[Pixel coordinate grounding data]
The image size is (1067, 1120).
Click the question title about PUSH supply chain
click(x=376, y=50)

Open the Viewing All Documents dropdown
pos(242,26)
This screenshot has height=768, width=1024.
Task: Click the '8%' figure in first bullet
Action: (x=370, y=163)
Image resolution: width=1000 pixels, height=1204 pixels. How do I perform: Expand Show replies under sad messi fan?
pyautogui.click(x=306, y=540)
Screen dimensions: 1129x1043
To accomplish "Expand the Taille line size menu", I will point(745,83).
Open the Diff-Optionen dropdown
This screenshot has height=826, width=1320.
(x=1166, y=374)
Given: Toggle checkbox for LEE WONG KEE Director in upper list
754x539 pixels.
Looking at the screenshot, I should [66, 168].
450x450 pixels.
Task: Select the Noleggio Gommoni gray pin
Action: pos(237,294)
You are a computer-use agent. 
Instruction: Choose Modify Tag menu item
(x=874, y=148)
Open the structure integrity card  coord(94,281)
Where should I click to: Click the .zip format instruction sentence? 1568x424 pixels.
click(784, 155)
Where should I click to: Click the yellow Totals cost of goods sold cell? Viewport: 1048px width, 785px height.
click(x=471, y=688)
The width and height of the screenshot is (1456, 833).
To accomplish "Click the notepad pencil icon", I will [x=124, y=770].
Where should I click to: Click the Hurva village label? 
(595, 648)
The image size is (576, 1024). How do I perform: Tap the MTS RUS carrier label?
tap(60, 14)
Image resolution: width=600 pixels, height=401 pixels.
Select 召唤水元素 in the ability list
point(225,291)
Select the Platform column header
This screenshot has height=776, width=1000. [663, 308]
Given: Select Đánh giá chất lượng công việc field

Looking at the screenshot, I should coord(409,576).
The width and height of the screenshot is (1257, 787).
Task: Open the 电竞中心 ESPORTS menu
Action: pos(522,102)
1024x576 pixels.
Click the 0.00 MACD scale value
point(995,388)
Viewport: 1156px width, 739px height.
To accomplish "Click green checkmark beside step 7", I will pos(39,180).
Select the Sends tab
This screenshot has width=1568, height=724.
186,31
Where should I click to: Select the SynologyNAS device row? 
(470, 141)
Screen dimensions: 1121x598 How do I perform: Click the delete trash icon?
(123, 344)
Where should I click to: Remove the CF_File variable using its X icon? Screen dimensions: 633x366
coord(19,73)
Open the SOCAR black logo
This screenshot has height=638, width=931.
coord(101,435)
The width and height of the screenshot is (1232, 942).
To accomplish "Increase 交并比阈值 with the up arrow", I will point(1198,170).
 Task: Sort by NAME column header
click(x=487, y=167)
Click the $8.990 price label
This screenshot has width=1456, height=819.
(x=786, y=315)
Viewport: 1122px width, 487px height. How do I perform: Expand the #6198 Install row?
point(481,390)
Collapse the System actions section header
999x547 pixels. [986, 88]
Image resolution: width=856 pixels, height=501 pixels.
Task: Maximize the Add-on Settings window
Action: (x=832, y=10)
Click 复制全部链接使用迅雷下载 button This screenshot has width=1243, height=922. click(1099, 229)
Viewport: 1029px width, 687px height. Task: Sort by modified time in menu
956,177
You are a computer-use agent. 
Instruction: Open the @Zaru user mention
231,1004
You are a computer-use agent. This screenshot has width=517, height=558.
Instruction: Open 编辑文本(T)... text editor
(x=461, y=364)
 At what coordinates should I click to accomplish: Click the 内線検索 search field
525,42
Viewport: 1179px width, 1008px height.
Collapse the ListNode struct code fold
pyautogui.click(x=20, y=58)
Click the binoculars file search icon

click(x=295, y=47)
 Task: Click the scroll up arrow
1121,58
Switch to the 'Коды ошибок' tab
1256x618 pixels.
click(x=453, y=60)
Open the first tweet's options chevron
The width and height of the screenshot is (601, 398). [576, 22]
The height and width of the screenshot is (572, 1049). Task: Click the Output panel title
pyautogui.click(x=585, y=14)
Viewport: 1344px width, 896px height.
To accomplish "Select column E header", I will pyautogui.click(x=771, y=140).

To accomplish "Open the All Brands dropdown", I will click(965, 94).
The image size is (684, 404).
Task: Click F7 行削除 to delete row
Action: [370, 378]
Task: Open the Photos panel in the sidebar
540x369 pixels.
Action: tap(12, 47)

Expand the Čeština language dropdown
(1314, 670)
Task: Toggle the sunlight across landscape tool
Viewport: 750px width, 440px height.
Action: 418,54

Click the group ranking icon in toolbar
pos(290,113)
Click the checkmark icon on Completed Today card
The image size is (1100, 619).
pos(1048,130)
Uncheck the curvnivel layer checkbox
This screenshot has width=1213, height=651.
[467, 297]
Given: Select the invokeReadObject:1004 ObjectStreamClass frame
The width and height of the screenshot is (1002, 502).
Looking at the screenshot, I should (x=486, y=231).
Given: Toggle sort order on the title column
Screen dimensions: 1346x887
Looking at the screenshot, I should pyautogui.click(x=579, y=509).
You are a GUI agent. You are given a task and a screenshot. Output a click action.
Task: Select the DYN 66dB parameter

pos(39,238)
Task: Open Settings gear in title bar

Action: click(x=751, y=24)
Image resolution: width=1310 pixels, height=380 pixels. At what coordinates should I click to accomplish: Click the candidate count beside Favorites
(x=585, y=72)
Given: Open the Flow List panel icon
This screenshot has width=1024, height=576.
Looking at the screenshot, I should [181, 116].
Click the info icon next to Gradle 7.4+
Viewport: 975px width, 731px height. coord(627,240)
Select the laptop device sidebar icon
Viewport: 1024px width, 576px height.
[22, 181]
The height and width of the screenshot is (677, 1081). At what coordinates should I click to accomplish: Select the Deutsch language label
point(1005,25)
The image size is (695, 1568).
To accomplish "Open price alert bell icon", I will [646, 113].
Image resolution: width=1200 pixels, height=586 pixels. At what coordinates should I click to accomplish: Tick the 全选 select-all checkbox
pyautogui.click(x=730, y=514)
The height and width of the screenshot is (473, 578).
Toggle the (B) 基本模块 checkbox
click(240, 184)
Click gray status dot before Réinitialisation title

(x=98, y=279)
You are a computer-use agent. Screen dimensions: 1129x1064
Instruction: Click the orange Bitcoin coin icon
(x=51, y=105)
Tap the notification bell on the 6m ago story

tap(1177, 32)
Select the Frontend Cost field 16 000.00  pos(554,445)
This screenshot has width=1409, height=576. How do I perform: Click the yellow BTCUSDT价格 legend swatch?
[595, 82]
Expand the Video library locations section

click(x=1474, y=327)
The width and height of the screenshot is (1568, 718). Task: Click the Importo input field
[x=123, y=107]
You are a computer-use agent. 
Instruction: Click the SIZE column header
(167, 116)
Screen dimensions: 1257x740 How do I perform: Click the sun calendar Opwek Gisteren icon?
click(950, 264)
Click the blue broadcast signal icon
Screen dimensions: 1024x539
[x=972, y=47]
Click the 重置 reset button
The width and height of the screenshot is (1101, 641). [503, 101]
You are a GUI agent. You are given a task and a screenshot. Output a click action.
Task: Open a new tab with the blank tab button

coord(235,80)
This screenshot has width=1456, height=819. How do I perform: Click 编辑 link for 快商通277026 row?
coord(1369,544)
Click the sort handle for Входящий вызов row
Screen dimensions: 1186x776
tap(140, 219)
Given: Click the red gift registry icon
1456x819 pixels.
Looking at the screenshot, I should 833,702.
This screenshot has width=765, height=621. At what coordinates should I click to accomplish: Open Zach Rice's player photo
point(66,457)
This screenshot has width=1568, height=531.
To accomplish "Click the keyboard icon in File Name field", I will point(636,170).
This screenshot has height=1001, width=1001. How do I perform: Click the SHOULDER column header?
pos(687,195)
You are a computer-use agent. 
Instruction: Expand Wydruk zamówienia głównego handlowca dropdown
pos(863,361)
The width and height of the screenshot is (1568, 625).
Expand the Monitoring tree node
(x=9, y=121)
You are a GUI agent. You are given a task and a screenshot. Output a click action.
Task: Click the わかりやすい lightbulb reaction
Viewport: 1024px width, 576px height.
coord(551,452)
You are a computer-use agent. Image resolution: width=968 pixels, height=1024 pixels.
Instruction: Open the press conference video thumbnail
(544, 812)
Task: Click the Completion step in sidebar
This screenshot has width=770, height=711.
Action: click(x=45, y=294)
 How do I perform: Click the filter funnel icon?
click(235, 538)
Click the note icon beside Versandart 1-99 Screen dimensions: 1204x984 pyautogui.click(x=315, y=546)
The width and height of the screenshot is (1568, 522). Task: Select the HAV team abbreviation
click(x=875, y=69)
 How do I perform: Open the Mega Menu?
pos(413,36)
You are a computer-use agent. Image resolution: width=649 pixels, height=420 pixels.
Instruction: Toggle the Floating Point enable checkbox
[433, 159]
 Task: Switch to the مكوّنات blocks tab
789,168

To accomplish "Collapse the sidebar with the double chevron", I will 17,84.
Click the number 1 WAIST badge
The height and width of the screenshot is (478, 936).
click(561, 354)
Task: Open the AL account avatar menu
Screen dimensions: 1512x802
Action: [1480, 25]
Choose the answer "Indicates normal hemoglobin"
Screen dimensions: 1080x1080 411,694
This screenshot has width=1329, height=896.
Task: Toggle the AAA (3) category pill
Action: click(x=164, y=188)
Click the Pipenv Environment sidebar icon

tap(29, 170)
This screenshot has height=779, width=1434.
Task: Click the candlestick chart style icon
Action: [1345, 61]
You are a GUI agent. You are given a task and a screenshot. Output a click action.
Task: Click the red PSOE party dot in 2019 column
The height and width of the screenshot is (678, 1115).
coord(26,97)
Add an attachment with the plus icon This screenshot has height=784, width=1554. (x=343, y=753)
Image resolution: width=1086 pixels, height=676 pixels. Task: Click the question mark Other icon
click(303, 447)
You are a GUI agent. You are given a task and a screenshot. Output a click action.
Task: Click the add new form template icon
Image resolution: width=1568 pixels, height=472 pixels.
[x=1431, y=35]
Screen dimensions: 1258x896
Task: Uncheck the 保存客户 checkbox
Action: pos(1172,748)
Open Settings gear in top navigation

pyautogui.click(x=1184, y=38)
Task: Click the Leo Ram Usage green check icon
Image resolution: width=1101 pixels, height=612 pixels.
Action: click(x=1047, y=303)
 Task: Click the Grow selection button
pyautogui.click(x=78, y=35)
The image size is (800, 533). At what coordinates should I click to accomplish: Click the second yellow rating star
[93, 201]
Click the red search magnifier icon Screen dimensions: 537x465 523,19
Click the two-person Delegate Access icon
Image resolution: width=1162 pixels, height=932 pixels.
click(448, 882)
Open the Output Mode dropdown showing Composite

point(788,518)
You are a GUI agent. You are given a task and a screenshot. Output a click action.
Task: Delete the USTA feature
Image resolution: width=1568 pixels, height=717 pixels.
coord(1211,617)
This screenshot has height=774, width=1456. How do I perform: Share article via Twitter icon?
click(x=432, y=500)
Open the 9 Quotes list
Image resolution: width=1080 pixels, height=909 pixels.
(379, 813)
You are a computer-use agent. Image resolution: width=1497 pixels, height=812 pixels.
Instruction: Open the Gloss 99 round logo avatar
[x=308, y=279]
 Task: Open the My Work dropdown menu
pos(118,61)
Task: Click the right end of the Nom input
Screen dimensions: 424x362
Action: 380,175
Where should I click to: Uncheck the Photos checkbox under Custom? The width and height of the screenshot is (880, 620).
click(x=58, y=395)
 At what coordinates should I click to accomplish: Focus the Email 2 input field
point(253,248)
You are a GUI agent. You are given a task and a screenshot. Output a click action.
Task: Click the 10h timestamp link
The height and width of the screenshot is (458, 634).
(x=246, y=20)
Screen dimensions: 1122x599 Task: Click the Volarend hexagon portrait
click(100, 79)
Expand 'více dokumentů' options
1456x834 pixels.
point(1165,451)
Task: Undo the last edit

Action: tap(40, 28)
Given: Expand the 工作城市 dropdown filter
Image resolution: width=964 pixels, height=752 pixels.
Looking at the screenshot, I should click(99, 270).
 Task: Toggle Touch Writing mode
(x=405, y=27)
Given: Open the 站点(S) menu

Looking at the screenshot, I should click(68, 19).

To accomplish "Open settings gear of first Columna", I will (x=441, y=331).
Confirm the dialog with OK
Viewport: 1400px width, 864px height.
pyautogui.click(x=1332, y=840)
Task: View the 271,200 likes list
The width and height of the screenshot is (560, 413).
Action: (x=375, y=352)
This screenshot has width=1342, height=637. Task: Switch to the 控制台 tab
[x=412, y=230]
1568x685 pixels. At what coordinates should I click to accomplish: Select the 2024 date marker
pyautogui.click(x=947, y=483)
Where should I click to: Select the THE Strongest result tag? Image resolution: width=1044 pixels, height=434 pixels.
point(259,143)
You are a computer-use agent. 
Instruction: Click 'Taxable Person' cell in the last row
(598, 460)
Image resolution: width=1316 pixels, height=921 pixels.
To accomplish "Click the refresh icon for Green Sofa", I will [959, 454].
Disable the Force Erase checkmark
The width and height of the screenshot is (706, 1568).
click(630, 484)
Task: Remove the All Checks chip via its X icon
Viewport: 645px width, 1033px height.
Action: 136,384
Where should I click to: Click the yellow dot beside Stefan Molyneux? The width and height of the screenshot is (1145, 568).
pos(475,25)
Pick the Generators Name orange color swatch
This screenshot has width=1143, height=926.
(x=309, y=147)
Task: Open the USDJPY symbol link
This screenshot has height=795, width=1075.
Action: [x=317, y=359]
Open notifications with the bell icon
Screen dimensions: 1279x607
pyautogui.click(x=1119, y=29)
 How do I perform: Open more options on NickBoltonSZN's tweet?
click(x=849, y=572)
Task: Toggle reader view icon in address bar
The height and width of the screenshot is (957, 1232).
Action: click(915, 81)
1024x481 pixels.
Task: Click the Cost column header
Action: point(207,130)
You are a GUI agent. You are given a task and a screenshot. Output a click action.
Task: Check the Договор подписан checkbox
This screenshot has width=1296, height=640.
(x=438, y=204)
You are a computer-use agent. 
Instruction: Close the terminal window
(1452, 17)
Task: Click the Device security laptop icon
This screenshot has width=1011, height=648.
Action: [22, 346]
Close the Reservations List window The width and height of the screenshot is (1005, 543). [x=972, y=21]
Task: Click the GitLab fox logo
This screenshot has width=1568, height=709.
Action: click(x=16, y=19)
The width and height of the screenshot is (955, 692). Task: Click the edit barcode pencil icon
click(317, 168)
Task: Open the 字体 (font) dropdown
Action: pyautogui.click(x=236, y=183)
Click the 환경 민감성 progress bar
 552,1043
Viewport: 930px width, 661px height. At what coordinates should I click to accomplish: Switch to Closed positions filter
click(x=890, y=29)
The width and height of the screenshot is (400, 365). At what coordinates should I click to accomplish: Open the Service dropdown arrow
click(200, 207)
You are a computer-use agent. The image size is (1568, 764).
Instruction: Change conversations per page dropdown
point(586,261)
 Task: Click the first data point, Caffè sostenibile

[What the task requires]
From the records above, repeat exactly the lines from the one with "You are a computer-use agent. Screen" through the one with "Task: Click the わかりやすい lightbulb reaction", both included.

[Your solution]
You are a computer-use agent. Screen dimensions: 1129x1064
Instruction: Click the orange Bitcoin coin icon
(x=51, y=105)
Tap the notification bell on the 6m ago story

tap(1177, 32)
Select the Frontend Cost field 16 000.00  pos(554,445)
This screenshot has width=1409, height=576. How do I perform: Click the yellow BTCUSDT价格 legend swatch?
[595, 82]
Expand the Video library locations section

click(x=1474, y=327)
The width and height of the screenshot is (1568, 718). Task: Click the Importo input field
[x=123, y=107]
You are a computer-use agent. 
Instruction: Click the SIZE column header
(167, 116)
Screen dimensions: 1257x740 How do I perform: Click the sun calendar Opwek Gisteren icon?
click(950, 264)
Click the blue broadcast signal icon
Screen dimensions: 1024x539
[x=972, y=47]
Click the 重置 reset button
The width and height of the screenshot is (1101, 641). [503, 101]
You are a GUI agent. You are given a task and a screenshot. Output a click action.
Task: Open a new tab with the blank tab button

coord(235,80)
This screenshot has width=1456, height=819. How do I perform: Click 编辑 link for 快商通277026 row?
coord(1369,544)
Click the sort handle for Входящий вызов row
Screen dimensions: 1186x776
tap(140, 219)
Given: Click the red gift registry icon
1456x819 pixels.
Looking at the screenshot, I should 833,702.
This screenshot has width=765, height=621. At what coordinates should I click to accomplish: Open Zach Rice's player photo
point(66,457)
This screenshot has width=1568, height=531.
To accomplish "Click the keyboard icon in File Name field", I will point(636,170).
This screenshot has height=1001, width=1001. How do I perform: Click the SHOULDER column header?
pos(687,195)
You are a computer-use agent. 
Instruction: Expand Wydruk zamówienia głównego handlowca dropdown
pos(863,361)
The width and height of the screenshot is (1568, 625).
Expand the Monitoring tree node
(x=9, y=121)
You are a GUI agent. You are given a task and a screenshot. Output a click action.
Task: Click the わかりやすい lightbulb reaction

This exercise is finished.